An experiment which Priestley says “I had the pleasure to see at Paris, in the laboratory of Mr Lavoisier, my excellent fellow-labourer in these inquiries, and to whom, in a variety of respects, the philosophical part of the world has very great obligations,” led him into a train of inquiry upon the action of nitric acid upon a wide range of organic substances, from which however no general results followed, in spite of much experimenting. He had at one time the idea that a fundamental difference existed in the behaviour of animal and vegetable matter with respect to nitric acid, but the observations were contradictory, and although it is readily possible to interpret the phenomena in the light of our present knowledge, they led Priestley to no definite conclusions.
Of more importance is the work on the “Fluor Acid Air”—a substance discovered by “Mr Scheele, a Swede; from which circumstance the acid is often distinguished by the name of the Swedish acid.” Priestley sought to make the air by heating Derbyshire spar (fluor spar) with oil of vitriol in glass vessels,
“as in the process of making spirit of nitre from saltpetre; and the most remarkable facts that have been observed concerning it are, that the vessels in which the distillation is made are apt to be corroded; so that holes will be made quite through them; and that when there is water in the recipient, the surface of it will be covered with a crust of a friable stony matter.”

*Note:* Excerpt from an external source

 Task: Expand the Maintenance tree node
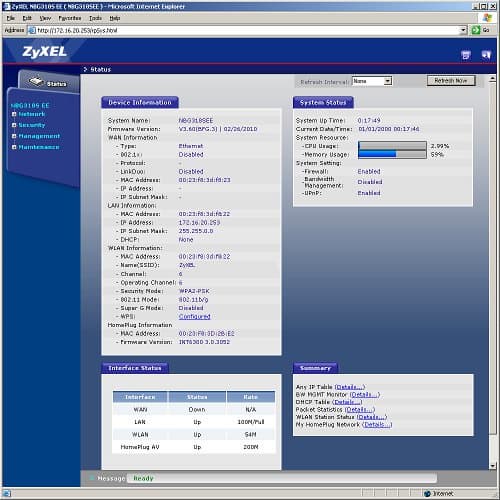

What Priestley actually produced by this method of experimenting was more or less pure silicon fluoride, which he proceeded to collect, in his usual fashion, over quicksilver.
“I had no sooner produced this new kind of air but I was eager to see the effect it would have on water, and to produce the stony crust formed by their union, as described by Mr Scheele; and I was not disappointed in my expectations. The moment the water came into contact with this air the surface of it became white and opaque by a stony film.... Few philosophical experiments exhibit a more pleasing appearance than this, which can only be made by first producing the air confined by quicksilver, and then admitting a large body of water to it. Most persons to whom I have shown the experiment have been exceedingly struck with it.... The union of this acid air and water may also be exhibited in another manner, which to some persons makes a still more striking experiment, viz., by admitting the air, as fast as it is generated, to a large body of water resting on quicksilver.... It is, then, very pleasing to observe that the moment any bubble of air, after passing through the quicksilver, reaches the water, it is instantly, as it were, converted into a stone; but continuing hollow for a short space of time, generally rises to the top of the water.... I have met with few persons who are soon weary of looking at it; and some could sit by it almost a whole hour, and be agreeably amused all the time.”
Priestley’s attempts to explain the real nature of the fluor acid air were, as may be expected, not very happy.